Thank you for your post! Excuse my schadenfreude, but while I am sorry you realized you made a mistake, I am glad to hear the verification that I (we) made the right choice of Tivo over other options. Once you make a choice you often wonder if you did the right thing. Your post helps.

Regarding the OTA offer - I suspect the same offer will not be seen again. However, other opportunities may come up. If you can wait and are prepared to jump on it your patience may be rewarded.

Another option - Tivo has offered Base Roamios for $400 with lifetime to existing customers (specifically when calling to cancel service). The base roamio can be used as OTA but has the advantage of also having cable capability. Is it worth an extra $100? Perhaps, if you consider the re-sale value.


----------



## Chris Gerhard (Apr 27, 2002)

I don't think we will see this deal again either but we can hope there will be a good deal of some kind on a Roamio or Bolt with lifetime at some point next year.


----------



## jericko (Dec 31, 2015)

Photo_guy said:


> Thank you for your post! Excuse my schadenfreude, but while I am sorry you realized you made a mistake, I am glad to hear the verification that I (we) made the right choice of Tivo over other options. Once you make a choice you often wonder if you did the right thing. Your post helps.
> 
> Regarding the OTA offer - I suspect the same offer will not be seen again. However, other opportunities may come up. If you can wait and are prepared to jump on it your patience may be rewarded.
> 
> Another option - Tivo has offered Base Roamios for $400 with lifetime to existing customers (specifically when calling to cancel service). The base roamio can be used as OTA but has the advantage of also having cable capability. Is it worth an extra $100? Perhaps, if you consider the re-sale value.

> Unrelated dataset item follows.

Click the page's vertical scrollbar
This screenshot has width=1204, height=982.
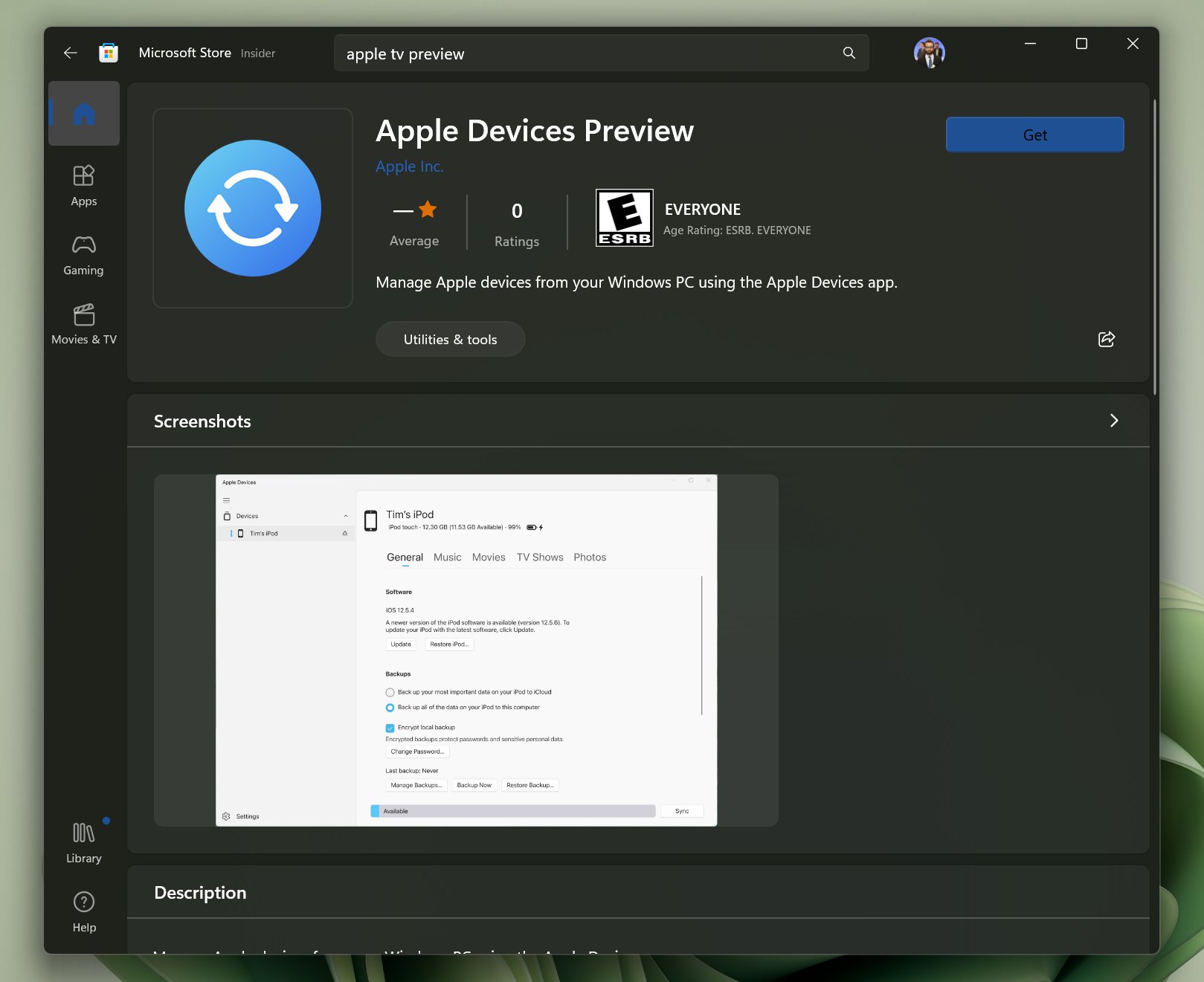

Any way a non-Tivo customer could get this price?


----------



## just4tivo (Dec 9, 2015)

jericko said:


> Any way a non-Tivo customer could get this price?


I had ordered my first Roamio OTA directly from TiVo for $299 with lifetime. Reflecting on that deal I decided a couple days later to order a second one and called TiVo. The agent told me that the Roamio OTA had been discontinued and there were no more in stock for sale.

I asked to speak to a supervisor and after schmoozing for a few minutes I was offered the Roamio standard with lifetime for $399. I was told that deal was reserved for loyal TiVo customers but that she could make an exception and offer it to me.

I subsequently ordered a Roamio OTA with lifetime from Amazon and upon receipt called back and connected to the same supervisor to transfer the lifetime from Amazon to me and activate the Roamio OTA which went without a hitch. I thanked her for her offer and she was pleased that I found an OTA.

The moral of this story is that if you get the right agent at the right level and ask nicely a non TiVo potential customer might get the Roamio standard with lifetime for $399.

It's a toll free call... give it a try.


----------



## Photo_guy (Mar 12, 2015)

just4tivo said:


> The moral of this story is that if you get the right agent at the right level and ask nicely a non TiVo potential customer might get the Roamio standard with lifetime for $399.
> 
> It's a toll free call... give it a try.


+1

The Tivo CS reps seem to work off a standard script and have a specific set of offers they can make. However there does seem to be some latitude and if you ask nicely, at the right time, with the right person you can get more than the standard offers. So it is worth a try or two.

Alternatively - if you can find a friend that is already a Tivo customer they might help you out.


----------



## HD_Dude (Sep 11, 2006)

I bought the $299 Roamio OTA w/Lifetime from Amazon too. I'm really glad I did it, esp. since it appears the inventory is now gone.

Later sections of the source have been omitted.